Alzheimers..The Long Goodbye
My siblings and I have been coping with my Dad’s long goodbye since he was diagnosed with Alzheimer’s Disease in January, 2011, about 3 1/2 years ago. Actually, we noticed signs for about a year prior to the formal diagnosis but they were transient at first and could be chalked up to “normal aging”. In December of 2010, he and I went cross country skiing together. That would be the last time he was on skis. There have been several “last times”, and I’m sure there will be more. There was the “last time” he drove his car, the “last time” he played a round of golf; the “last time” he lived by himself; to name a few. Each stage has been like a death in itself. The first year, I was able to go to visit on weekends, and take care of things like bills, errands, etc..Then in the summer of 2012, he moved in with my sister in Florida. He now has in-home nursing care, and needs assistance with most things. He still recognizes me when I call, but the calls are getting shorter, and the conversations are disjointed and disoriented. Once in a while, it feels like “he” pops back in for a brief bit and he will remember something from the past; but now our connection is more about just connecting. There is so much non-verbally that can and does still get communicated between the words.
My mother had passed away in 2003 from ovarian cancer. They were married for 43 years. My mother was quite a character, sometimes you weren’t quite sure if she even knew how funny she actually was. She also could stir things up around our family home, while my Dad was more quiet and reserved. While there are many ways in which I am like my mother, for better or worse; there are many unmistakable ways in which I am more like my dad.
Toward the end of High School, and the beginning of college things changed in our family when my father’s steady place of employment closed after he had worked there for almost 30 years. This affected him greatly, being as he is of the depression era generation, who counted on loyalty to the company, in exchange for stability, raises, pensions, etc.. He had just fallen short in some way that wasn’t clear to me at the time, but I know that he lost a lot as a result of this. If diagnosed, I’m sure he would have met criteria for depression and/or generalized anxiety disorder at this time but of course, mental health assistance was not something he or probably anyone of his generation would have considered if he could still function and work. My mother’s cancer diagnosis hit him very hard. My dad, having been an only child, relied on my mother for making the social plans for them. The two relied on each other greatly.

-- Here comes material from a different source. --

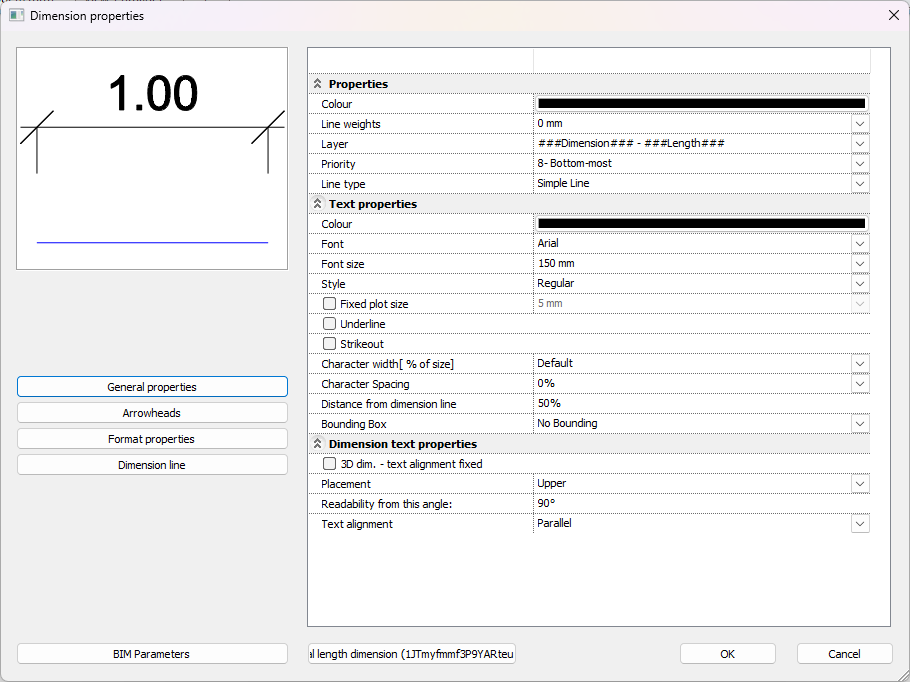Confirm the dialog with OK
Screen dimensions: 910x682
[x=727, y=654]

What’s true for me is that I was and still am a “Daddy’s Girl”. He was the first man I ever loved, and it was pretty darn hard to find anyone that could measure up to him. He was my hero. I liked the way he smelled, and would pick me up and put me on his shoulders when he got home from work. He always read stories to us and sometimes made up his own. He helped coach my brother’s ball teams when he was little, and my sister’s softball teams. I was a “girly girl”, and he would pick me up from my dance classes, calling me his “Tina Marie”. When I was upset, he could calm me down, and make me feel like everything was always going to be alright. I’m so grateful for having had that sense of stability early on. I have to say that this experience has kept me feeling a bit unbalanced much of the time.

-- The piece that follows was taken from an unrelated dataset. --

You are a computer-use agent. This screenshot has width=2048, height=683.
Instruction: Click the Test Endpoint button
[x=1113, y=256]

I learned a lot from my dad. He and his parents valued education, and definitely valued hard work and honesty. A couple other things about my Dad are: his love for nature, and his continued belief in getting exercise. When I was younger, I remember going on many hikes with my dad and brother. My sister, being a few years older, usually had some extra curricular activity going on, so I remember many Saturdays where we would walk and pack something to eat; and he would point out different things along the way, different types of birds, trees, stories about camping. As a teenager these walks stopped, but they resumed again when I would be on break from college, and way into my adulthood when we would get together. I love hiking today as a result. My dad also got each of us involved in sports. My brother and sister played various team sports, while I opted for dancing and tennis. He took an interest in our activities growing up. Our house was the house where most of the kids in the neighborhood hung out. We had a lot of fun much of the time. I think that having two parents in the home provided me with a strong foundation. Being relational, girls learn a lot from how parents interact together (meaning both same sex couples and heterosexual couples) and with us.
I treasure the memories I have of my Dad and our walks/talks and trips. It has been such a difficult process to see his slow and steady decline. Some of the difficulty is due to the lack of being able to process with him about what is happening to him, because he will forget that he forgets. When someone has dementia in the family the family members carry the emotions, whether or not they are the actual caretakers. Someone has to hold the emotional content of what is going on. Sometimes people use food or substances to cope and self soothe; other times, stress induced illnesses in other family members surface. My siblings and I bicker at times in our helplessness, and frustration. I feel tired a lot even though my Dad is in a different state. I worry, and fret, and miss him. I miss him – his self, and his physical self.
It’s hard to take care of yourself when you add sick parents to your plate at mid-life. sleeping continues to be difficult. Late to bed, Late to Rise…stressed, heavy, and burdened by grief.